Because of the retrospective design of the study, further adjusting for possible confounding factors such as age of the woman, type of infertility and indication for IVF is mandatory. 

That is, their analysis lumped together women of different ages,  types of infertility, and reasons for using IVF, even those these have a much bigger impact on success than is being claimed for the weather.

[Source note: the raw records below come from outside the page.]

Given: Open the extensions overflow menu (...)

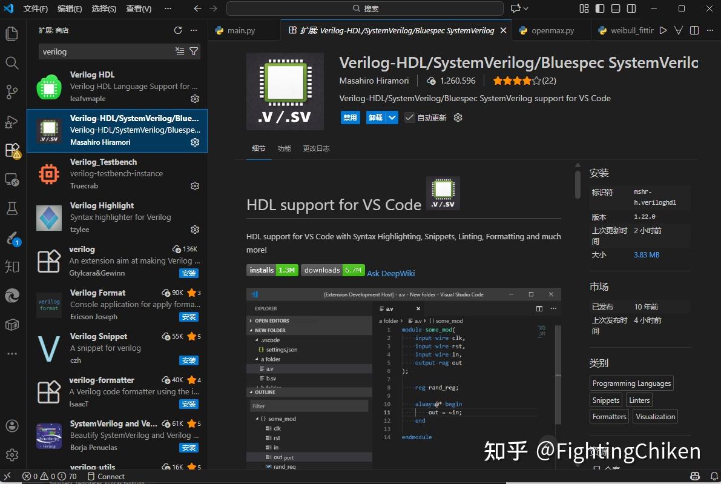Looking at the screenshot, I should [193, 30].
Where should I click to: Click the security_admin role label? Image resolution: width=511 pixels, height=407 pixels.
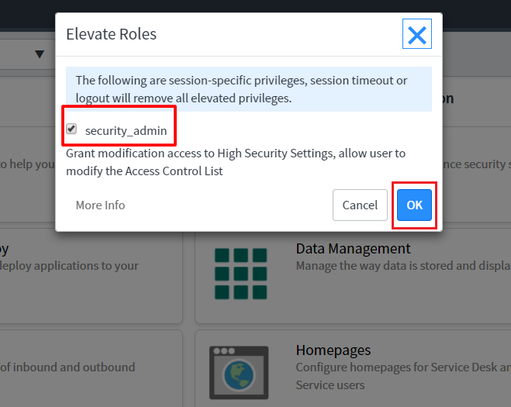(126, 130)
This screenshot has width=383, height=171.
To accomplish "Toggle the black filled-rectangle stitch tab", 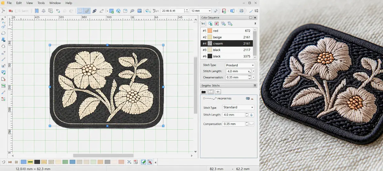I will coord(204,92).
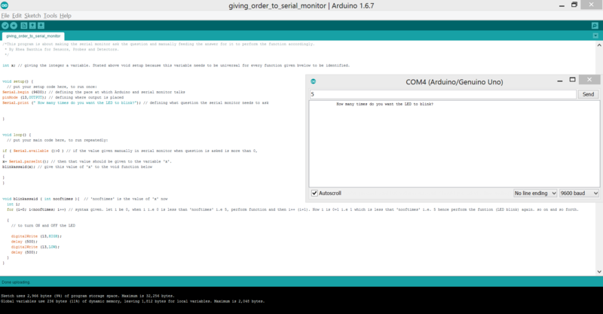The height and width of the screenshot is (314, 603).
Task: Click the Open sketch toolbar icon
Action: point(32,25)
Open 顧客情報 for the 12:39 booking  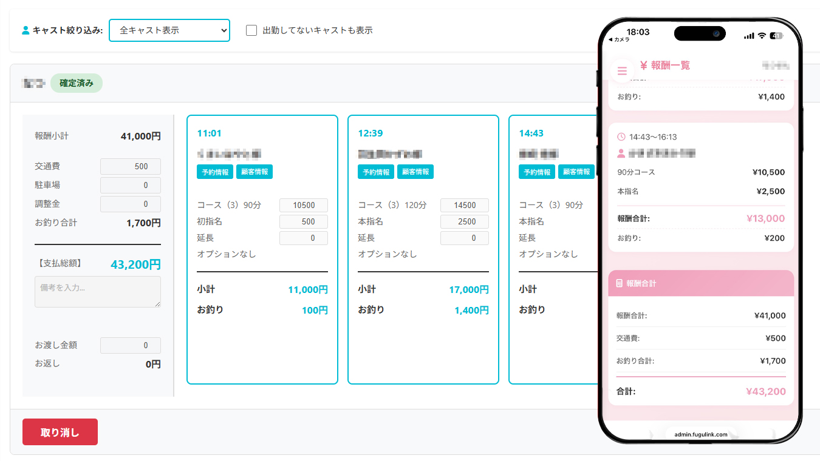tap(415, 172)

I don’t have any problem with these analyses being performed and presented to other consenting scientists who are trying to work out ways to improve IVF.  On the other hand,  I’m pretty sure the Daily Mail didn’t get these results by reading the abstract book or sitting through the conference. Someone made a deliberate decision to get publicity for this research, at this stage, in a form where all the cautionary notes would be lost.